* What the task requires:
Copy out the data below, all of it, exactly.

* Exercise input:
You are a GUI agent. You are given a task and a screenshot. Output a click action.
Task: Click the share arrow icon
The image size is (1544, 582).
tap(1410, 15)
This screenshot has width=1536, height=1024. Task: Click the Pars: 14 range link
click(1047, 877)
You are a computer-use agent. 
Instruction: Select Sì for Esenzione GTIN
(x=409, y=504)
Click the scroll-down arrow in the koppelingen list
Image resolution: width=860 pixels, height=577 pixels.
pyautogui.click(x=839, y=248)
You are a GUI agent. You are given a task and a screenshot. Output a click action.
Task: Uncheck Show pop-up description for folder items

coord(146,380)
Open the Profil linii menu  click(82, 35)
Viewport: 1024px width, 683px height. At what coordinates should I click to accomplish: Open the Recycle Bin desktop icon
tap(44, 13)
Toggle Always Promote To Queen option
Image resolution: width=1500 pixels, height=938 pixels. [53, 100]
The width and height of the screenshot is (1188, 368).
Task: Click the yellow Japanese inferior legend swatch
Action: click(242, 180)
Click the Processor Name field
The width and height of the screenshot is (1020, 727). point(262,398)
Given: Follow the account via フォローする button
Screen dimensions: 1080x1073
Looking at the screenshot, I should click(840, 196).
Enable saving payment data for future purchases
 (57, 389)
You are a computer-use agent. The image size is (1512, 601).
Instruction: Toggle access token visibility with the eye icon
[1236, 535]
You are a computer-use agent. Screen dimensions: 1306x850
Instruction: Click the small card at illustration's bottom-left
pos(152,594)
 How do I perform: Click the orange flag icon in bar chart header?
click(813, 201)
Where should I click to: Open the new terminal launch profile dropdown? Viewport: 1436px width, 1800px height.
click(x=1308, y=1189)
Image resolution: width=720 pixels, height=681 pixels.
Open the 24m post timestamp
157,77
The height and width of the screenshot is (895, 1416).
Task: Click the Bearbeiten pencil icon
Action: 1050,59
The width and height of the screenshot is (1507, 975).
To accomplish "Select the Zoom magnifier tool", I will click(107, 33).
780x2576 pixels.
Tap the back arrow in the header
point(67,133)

* Exercise solution:
You are a GUI agent. You are given a task and a screenshot. Output a click action.
Task: Click the share arrow icon
The image size is (1544, 582).
tap(1410, 15)
This screenshot has width=1536, height=1024. Task: Click the Pars: 14 range link
click(1047, 877)
You are a computer-use agent. 
Instruction: Select Sì for Esenzione GTIN
(x=409, y=504)
Click the scroll-down arrow in the koppelingen list
Image resolution: width=860 pixels, height=577 pixels.
pyautogui.click(x=839, y=248)
You are a GUI agent. You are given a task and a screenshot. Output a click action.
Task: Uncheck Show pop-up description for folder items

coord(146,380)
Open the Profil linii menu  click(82, 35)
Viewport: 1024px width, 683px height. At what coordinates should I click to accomplish: Open the Recycle Bin desktop icon
tap(44, 13)
Toggle Always Promote To Queen option
Image resolution: width=1500 pixels, height=938 pixels. [53, 100]
The width and height of the screenshot is (1188, 368).
Task: Click the yellow Japanese inferior legend swatch
Action: click(242, 180)
Click the Processor Name field
The width and height of the screenshot is (1020, 727). point(262,398)
Given: Follow the account via フォローする button
Screen dimensions: 1080x1073
Looking at the screenshot, I should click(840, 196).
Enable saving payment data for future purchases
 (57, 389)
You are a computer-use agent. The image size is (1512, 601).
Instruction: Toggle access token visibility with the eye icon
[1236, 535]
You are a computer-use agent. Screen dimensions: 1306x850
Instruction: Click the small card at illustration's bottom-left
pos(152,594)
 How do I perform: Click the orange flag icon in bar chart header?
click(813, 201)
Where should I click to: Open the new terminal launch profile dropdown? Viewport: 1436px width, 1800px height.
click(x=1308, y=1189)
Image resolution: width=720 pixels, height=681 pixels.
Open the 24m post timestamp
157,77
The height and width of the screenshot is (895, 1416).
Task: Click the Bearbeiten pencil icon
Action: 1050,59
The width and height of the screenshot is (1507, 975).
To accomplish "Select the Zoom magnifier tool", I will click(107, 33).
780x2576 pixels.
Tap the back arrow in the header
point(67,133)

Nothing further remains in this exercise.